WHAT THE TASK ASKS —
Extract each line of the data below that contains the word "This".

MATERIAL SHOWN —
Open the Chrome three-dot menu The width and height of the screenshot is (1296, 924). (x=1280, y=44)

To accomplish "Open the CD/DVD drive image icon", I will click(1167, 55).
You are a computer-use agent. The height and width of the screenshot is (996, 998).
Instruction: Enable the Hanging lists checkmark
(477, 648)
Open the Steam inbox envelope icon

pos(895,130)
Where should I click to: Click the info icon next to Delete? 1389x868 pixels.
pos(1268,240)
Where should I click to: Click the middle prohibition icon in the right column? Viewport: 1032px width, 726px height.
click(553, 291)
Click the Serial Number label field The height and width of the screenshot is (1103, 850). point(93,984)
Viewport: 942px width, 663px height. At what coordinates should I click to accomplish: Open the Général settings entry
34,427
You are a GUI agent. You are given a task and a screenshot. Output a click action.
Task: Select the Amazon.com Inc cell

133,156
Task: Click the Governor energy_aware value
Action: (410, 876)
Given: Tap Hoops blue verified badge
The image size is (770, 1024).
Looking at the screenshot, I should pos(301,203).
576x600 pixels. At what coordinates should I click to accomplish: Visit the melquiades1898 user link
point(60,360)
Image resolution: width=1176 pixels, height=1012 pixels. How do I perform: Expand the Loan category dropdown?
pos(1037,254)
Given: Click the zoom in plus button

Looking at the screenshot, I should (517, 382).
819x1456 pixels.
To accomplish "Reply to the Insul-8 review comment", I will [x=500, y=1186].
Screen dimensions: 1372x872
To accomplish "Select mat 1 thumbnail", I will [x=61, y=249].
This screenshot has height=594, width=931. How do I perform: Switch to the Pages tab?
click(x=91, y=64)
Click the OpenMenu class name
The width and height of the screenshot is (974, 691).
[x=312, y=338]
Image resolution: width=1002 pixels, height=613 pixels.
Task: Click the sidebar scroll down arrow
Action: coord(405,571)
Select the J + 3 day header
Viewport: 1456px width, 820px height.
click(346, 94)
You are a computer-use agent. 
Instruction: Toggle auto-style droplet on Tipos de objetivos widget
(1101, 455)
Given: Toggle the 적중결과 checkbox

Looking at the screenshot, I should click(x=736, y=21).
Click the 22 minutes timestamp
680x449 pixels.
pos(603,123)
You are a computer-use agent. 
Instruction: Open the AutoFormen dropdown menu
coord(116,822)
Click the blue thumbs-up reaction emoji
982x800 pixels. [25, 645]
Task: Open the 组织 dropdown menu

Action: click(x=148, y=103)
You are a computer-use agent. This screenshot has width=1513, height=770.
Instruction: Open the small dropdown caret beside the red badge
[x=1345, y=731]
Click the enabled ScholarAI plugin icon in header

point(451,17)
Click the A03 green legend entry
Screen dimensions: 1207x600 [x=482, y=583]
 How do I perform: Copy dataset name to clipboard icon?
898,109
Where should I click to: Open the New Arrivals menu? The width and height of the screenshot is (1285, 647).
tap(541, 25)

THE COMPLETED TASK —
This screenshot has height=594, width=931. How do I perform: Switch to the Pages tab?
You are a computer-use agent. This screenshot has width=1513, height=770.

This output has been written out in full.